__Document text__
↓

AdaBoost [49] is a classifier based on the concept of boosting. The
implementation of the algorithm in this study uses a collection of decision
trees, but new trees are created with the intent of correctly labeling instances of data that were misclassified by previous trees. For each round of
training, a weight is assigned to each sample in the data. After the round,
all misclassified samples are given higher priority in the subsequent rounds.
When the number of trees reaches a predetermined limit or the accuracy
cannot be improved further, the model is finished. When predicting the
label of a new sample with the finished model, the final label is calculated
from the weighted decisions of all the constructed trees. As Adaboost is
based on decision trees, it can be resistant to overfitting and be more useful
with generalized data. However, Adaboost is susceptible to noise data and
outliers.
Gradient Boost [50] is similar to the other boosting methods. It uses
a collection of weaker classifiers, which are created sequentially according
to an algorithm. In the case of Gradient Boost as used in this study, the
determining factor in building the new decision trees is the use of a loss
function. The algorithm tries to minimize the loss function and, similarly
to Adaboost, stops when the model has been fully optimized or the number
of trees reaches the predetermined limit.
XGBoost [51] is a scalable implementation of Gradient Boost. The use

of XGBoost can provide performance improvements in constructing a model,
which might be an important factor when analyzing a large set of data.
3. Related Work
In this Section, we report on the most relevant works on pull requests.
3.1. Pull Request Process
Pull requests have been studied from different points of view, such as
pull-based development [9], [10] and [11], usage of real online resources [12],
pull requests reviewer assignment [13], and acceptance process [9], [14], [15],
[16]. Another issue regarding pull requests that have been investigated is
latency. Yu et al. [52] define latency as a complex issue related to many
independent variables such as the number of comments and the size of a
pull request.
8


Zampetti et al. [12] investigated how, why, and when developers refer to
online resources in their pull requests. They focused on the context and real
usage of online resources and how these resources have evolved during time.
Moreover, they investigated the browsing purpose of online resources in pull
request systems. Instead of investigating commit messages, they evaluated
only the pull request descriptions, since generally the documentation of a
change aims at reviewing and possibly accepting the pull request [9].
Yu et al. [13] worked on pull requests reviewer assignment in order to
provide an automatic organization in GitHub that leads to an effort waste.
They proposed a reviewer recommender, who should predict highly relevant
reviewers of incoming pull requests based on the textual semantics of each
pull request and the social relations of the developers. They found several
factors that influence pull requests latency such as size, project age, and
team size.
This approach reached a precision rate of 74% for top-1 recommendations, and a recall rate of 71% for top-10 recommendations. However, the

authors did not consider the aspect of code quality. The results are confirmed also by [15].
Recent studies investigated the factors that influence the acceptance and
rejection of a pull request.

↑

__Record list__
↓

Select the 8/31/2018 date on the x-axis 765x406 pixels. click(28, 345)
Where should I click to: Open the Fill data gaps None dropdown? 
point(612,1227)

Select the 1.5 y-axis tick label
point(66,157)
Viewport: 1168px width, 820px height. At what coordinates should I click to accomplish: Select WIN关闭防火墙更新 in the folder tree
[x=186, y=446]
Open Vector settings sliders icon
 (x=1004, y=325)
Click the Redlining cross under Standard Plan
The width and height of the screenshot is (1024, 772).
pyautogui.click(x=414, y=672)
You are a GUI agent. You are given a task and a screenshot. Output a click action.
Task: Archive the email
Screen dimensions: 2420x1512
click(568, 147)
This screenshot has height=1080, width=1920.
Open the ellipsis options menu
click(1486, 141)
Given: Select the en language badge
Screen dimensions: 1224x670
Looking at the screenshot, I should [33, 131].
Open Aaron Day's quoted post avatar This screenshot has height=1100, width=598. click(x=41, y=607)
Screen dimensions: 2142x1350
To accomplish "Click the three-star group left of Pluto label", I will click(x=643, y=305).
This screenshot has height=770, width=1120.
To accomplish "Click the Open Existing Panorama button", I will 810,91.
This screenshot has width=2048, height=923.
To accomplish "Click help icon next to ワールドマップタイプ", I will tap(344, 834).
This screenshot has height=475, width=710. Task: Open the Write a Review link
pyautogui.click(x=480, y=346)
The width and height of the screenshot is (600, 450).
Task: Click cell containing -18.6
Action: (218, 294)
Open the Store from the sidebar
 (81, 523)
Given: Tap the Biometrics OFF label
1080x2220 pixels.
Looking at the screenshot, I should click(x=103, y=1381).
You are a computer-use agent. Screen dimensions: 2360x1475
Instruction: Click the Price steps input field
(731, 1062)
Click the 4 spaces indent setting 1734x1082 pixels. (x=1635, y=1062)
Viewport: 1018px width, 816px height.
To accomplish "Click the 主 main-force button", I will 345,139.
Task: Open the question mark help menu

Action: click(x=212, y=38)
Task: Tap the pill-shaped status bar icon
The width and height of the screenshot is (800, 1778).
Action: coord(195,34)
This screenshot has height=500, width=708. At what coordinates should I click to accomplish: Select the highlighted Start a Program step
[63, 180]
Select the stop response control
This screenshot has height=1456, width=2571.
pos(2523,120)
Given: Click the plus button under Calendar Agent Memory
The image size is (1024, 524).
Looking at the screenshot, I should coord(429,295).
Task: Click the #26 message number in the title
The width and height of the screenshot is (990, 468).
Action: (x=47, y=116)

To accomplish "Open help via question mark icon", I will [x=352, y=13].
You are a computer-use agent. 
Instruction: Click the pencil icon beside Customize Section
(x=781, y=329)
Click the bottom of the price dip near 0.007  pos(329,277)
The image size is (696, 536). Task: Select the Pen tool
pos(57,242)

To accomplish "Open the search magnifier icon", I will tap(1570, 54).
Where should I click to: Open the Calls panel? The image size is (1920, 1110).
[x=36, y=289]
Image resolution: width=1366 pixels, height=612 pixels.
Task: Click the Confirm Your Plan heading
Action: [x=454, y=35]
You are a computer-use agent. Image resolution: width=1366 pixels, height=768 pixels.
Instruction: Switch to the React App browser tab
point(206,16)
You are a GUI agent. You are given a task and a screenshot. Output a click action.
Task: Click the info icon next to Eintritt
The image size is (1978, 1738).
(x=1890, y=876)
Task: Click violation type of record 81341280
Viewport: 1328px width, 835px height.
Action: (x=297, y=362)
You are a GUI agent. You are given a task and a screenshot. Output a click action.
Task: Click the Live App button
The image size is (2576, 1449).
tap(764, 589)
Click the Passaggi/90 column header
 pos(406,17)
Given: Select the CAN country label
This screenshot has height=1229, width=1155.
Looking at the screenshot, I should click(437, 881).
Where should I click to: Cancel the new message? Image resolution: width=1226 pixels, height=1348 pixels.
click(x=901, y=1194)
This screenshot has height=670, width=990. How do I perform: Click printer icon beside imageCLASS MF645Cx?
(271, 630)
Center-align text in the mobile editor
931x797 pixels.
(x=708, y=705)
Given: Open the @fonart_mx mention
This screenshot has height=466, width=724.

↑

__Set task 1__
Return the part of the passage on boosting classifiers and pull requests that runs between "Moreover, they investigated" and "pull request [9].", inclusive.
__Set task 2__
Retype the lines of the records between the lines holding "Open the Store from the sidebar" and "I will 345,139.", inclusive, and give only those lines.

__Written response 1__
Moreover, they investigated the browsing purpose of online resources in pull
request systems. Instead of investigating commit messages, they evaluated
only the pull request descriptions, since generally the documentation of a
change aims at reviewing and possibly accepting the pull request [9].

__Written response 2__
Open the Store from the sidebar
 (81, 523)
Given: Tap the Biometrics OFF label
1080x2220 pixels.
Looking at the screenshot, I should click(x=103, y=1381).
You are a computer-use agent. Screen dimensions: 2360x1475
Instruction: Click the Price steps input field
(731, 1062)
Click the 4 spaces indent setting 1734x1082 pixels. (x=1635, y=1062)
Viewport: 1018px width, 816px height.
To accomplish "Click the 主 main-force button", I will 345,139.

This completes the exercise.